Given the confluence of all of these forces seeking the destabilization of Syria (and Iraq), it is rather remarkable that the Assad government has lasted as long as it has. This has to be seen at least in part as a testament to his enduring popularity with vast swathes of the Syrian public (despite what we are being told in the Western media) and the continuing strength of the Syrian military (despite the "waves of defections" that we were being told was going to topple Syria from within). All things being equal, there is no doubt that Assad could (and indeed almost did) defeat the "opposition" forces entirely. All things are obviously not equal, however, and given the very fluid nature of the current situation it is entirely plausible that the current air bombardment campaign will morph into attacks on Syrian government forces.
This is still a dangerous political situation, however. Even though the US and its allies certainly could take on the Syrian military (although not without significant losses due to the countries' significant anti-air defense capabilities), such a direct conflict still brings with it the specter of Russian military involvement in defense of its ally. It would also further incite and inflame tensions with Iran. In short, there is almost no question that a forceful toppling of Assad by outside military intervention would threaten to ignite a much wider regional or even global conflict.
The alternative--the idea that ISIS or other "opposition" groups could finally succeed in overthrowing the Syrian government--brings with it its own problems. The destabilization of another secular government in the region and replacement by some form of Islamic theocratic government would further divide the region and further inflame religious sectarian strife. It would have knock-on effects in Iraq, struggling with its own deeply divided Sunni and Shia population, and threaten Iran, with whom Syria is a key regional partner.
So where will things go from here? While that question is obviously up in the air, there is one sad, inescapable truth: that question will not be answered by the Syrian people themselves.
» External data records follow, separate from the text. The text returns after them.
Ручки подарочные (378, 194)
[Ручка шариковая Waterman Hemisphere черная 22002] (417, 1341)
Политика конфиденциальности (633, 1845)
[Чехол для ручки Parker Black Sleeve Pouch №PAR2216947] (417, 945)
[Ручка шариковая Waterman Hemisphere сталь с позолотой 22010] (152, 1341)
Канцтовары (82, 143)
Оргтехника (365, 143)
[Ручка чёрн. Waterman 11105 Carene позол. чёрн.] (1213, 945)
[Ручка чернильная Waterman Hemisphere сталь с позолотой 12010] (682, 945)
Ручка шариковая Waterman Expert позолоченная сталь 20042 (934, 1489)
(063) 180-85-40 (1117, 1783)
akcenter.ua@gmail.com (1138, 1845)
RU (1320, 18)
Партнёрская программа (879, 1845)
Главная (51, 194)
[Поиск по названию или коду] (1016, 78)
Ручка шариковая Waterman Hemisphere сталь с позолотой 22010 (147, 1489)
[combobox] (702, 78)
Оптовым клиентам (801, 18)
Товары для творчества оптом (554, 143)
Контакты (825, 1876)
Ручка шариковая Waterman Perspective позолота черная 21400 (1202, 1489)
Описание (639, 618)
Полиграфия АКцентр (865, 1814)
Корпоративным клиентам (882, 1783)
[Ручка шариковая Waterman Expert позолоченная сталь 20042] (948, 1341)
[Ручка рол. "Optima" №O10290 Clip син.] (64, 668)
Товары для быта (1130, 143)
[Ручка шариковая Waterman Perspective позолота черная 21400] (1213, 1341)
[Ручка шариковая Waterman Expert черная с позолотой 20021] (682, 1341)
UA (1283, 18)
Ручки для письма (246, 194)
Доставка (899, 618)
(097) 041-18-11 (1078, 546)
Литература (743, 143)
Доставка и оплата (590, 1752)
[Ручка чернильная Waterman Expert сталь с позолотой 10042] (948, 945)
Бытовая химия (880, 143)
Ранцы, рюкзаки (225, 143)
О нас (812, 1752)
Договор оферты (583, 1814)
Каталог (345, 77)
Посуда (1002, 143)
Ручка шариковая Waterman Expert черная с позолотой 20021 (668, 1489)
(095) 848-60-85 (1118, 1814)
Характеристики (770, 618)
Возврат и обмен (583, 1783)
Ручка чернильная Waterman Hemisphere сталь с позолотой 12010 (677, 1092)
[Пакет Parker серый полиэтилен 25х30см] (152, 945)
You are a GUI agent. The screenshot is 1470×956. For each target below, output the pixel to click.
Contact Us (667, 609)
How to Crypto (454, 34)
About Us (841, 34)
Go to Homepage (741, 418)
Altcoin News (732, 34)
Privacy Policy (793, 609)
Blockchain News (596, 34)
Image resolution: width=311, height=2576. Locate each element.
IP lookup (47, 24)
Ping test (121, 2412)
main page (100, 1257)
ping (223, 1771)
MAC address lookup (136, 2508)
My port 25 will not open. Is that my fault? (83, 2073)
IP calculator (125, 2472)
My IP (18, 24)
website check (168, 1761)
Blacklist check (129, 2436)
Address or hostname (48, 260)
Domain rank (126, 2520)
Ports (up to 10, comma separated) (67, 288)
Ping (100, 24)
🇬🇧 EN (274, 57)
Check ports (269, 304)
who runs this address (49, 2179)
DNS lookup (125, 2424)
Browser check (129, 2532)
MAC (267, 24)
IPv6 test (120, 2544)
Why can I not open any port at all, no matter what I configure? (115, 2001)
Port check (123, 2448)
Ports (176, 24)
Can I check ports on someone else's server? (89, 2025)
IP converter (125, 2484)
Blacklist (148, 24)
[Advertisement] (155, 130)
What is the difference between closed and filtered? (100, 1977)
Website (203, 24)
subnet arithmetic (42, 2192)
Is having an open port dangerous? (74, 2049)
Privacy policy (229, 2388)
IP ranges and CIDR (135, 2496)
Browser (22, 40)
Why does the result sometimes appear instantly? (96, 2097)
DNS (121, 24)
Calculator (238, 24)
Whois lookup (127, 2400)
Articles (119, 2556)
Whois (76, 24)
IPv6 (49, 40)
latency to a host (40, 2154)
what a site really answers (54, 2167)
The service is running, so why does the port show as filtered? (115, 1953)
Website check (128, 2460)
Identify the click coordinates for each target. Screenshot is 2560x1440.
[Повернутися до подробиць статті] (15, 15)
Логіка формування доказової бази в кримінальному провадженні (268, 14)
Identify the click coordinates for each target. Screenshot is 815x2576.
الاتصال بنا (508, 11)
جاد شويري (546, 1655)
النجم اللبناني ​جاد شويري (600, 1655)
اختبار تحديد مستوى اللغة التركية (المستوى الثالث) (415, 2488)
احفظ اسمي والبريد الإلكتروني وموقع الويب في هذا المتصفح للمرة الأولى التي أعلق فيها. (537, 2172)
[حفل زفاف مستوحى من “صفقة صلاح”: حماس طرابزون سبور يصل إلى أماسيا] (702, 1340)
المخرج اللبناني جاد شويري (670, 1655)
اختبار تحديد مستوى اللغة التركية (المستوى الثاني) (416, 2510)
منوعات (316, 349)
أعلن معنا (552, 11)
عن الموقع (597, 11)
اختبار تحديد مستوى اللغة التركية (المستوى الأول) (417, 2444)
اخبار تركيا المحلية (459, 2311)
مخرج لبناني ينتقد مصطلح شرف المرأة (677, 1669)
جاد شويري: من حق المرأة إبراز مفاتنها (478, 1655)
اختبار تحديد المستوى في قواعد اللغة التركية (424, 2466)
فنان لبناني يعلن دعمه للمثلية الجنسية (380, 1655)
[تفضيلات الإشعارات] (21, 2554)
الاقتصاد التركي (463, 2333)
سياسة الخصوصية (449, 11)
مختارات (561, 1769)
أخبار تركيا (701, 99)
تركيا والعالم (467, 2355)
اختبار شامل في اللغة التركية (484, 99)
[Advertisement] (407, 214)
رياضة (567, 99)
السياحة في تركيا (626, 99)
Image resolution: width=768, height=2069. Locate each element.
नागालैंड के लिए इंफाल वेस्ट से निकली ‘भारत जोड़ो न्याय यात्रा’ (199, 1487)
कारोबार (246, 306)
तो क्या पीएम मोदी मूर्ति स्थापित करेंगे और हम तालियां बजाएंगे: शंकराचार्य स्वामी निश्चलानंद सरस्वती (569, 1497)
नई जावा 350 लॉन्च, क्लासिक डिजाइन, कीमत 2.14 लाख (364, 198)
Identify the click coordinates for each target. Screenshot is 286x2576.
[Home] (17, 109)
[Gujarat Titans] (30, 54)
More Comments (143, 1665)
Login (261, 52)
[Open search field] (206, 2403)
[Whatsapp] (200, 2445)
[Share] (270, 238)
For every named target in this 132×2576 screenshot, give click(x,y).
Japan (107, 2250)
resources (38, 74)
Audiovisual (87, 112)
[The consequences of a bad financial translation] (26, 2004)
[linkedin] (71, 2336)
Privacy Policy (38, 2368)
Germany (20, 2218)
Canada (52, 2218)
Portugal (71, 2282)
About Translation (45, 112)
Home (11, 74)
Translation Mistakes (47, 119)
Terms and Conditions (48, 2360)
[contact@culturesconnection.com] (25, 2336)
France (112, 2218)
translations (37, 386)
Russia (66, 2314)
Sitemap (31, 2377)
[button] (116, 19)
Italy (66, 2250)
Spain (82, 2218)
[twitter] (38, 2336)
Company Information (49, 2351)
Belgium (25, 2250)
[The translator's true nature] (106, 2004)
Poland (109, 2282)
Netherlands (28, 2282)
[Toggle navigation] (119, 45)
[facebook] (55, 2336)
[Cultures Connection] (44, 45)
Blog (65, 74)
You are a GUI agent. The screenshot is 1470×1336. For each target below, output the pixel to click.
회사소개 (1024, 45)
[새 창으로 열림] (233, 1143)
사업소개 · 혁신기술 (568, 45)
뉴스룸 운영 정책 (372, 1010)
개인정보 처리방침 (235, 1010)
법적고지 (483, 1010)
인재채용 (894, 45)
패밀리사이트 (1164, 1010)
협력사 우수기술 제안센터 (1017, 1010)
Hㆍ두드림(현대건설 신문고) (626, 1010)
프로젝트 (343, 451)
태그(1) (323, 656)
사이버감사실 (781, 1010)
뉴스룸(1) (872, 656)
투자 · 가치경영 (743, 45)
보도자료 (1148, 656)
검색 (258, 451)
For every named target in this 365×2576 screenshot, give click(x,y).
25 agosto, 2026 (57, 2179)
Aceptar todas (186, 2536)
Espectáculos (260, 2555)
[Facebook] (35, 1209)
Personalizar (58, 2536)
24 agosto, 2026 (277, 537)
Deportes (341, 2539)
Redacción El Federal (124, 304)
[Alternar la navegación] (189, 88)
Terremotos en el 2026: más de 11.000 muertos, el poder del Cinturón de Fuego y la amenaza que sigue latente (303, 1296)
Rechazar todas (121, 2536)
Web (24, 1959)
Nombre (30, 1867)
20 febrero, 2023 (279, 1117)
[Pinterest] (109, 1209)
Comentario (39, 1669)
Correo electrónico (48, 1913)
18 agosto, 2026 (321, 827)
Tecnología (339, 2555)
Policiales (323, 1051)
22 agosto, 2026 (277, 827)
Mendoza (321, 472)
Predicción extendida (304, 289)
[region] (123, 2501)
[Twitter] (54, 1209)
Perhaps even more heartbreaking for a country that has been torn apart by this outside intervention and which has lost nearly 200,000 people over the course of this conflict, keeping the country in a state of chaos may in itself be the end goal of some of the players at the table (notably the US, Israel, and the NATO allies) who benefit from the destabilization that the conflict creates in the region. The idea of a deeply divided region, with neighbors pitted against neighbors and no clear regional power able to rise above the sectarian fray, plays directly into long-held plans to exert greater power over the region through divide-and-conquer tactics. For the NATO/Israeli nexus, simply keeping the chaos in the region going may be the end game, and sadly that is a remarkably easy thing to do, especially when they are funding, arming, supplying and training both sides of the conflict.